Image source: The Motley Fool.
Nvidia spent just over $40 billion on share buybacks in fiscal 2026. This is not an insignificant sum of money. It's equal to 33% of the company's $120 billion in net income, and it's nearly seven times higher than the $6.1 billion that Nvidia spent on capital expenditures (capex) last fiscal year.
At first glance, the critics might have a valid point. They might argue that some or all of this $40 billion is better off being spent on research and development (R&D) efforts or hardware and software capabilities. Businesses usually prioritize reinvesting in their own operations if they see opportunities that can strengthen their competitive positions. Given the tremendous growth that the company has been registering, investors might wonder why Nvidia doesn't allocate that money to further benefit from the ongoing AI boom.

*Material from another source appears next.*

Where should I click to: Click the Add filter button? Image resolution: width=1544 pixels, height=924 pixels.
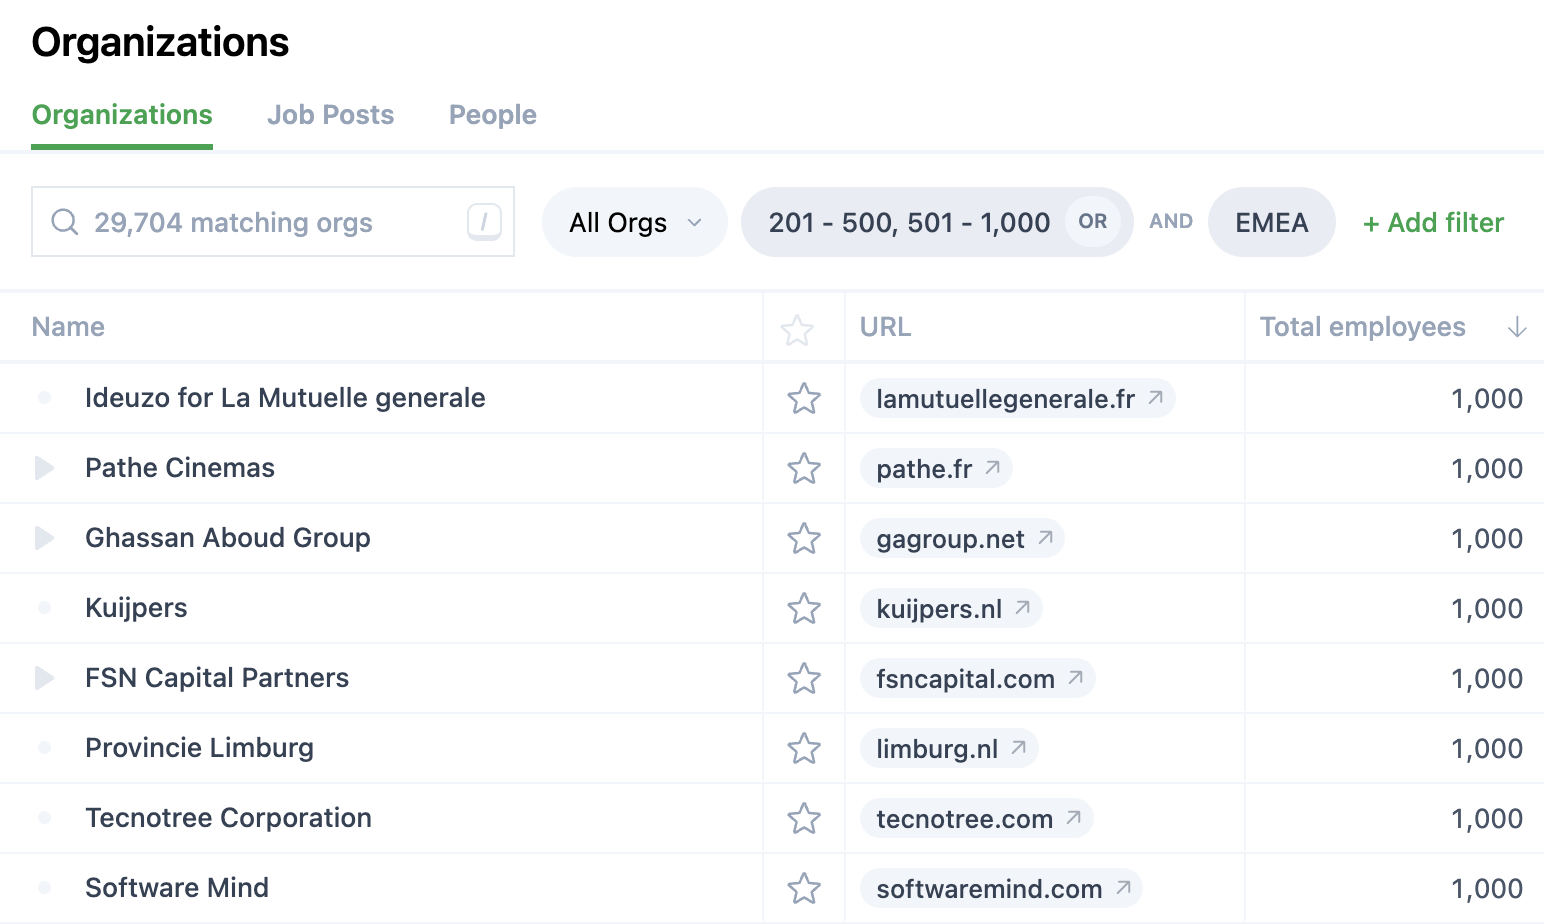[x=1433, y=222]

"We look at our capital return, very, very carefully," CFO Colette M. Kress said on the fourth-quarter 2026 earnings call. "And we do believe that one of the most important things that we can do is really supporting the extreme ecosystem that's in front of us." The leadership team believes that its capital is going to the right places.
Nvidia already has a robust innovation pipeline. Its powerful graphics processing units, CUDA platform, and push into physical AI demonstrate this. Nvidia also acquires equity stakes in other AI companies. The most notable targets include CoreWeave, OpenAI, and Nebius.
Nvidia's ultimate fate is tied to AI. There's no getting around this reality. If AI doesn't live up to the hype, and spending on related infrastructure cools down, this company's financials will surely take a hit.
With its sizable share repurchase program, which still has $58.5 billion (as of Jan. 25) left in authorization, Nvidia is essentially spreading out its AI bets. This time, however, it's investing in itself.
If AI advances to the point that it penetrates more parts of the economy, Nvidia continues to win. Buying back its own stock will look like a smart move in hindsight. If AI doesn't work out, then the company loses. That's true whether it invests in R&D, capex, other AI enterprises, or its own shares.
Viewed through this lens, Nvidia is the poster child of the AI mega-trend.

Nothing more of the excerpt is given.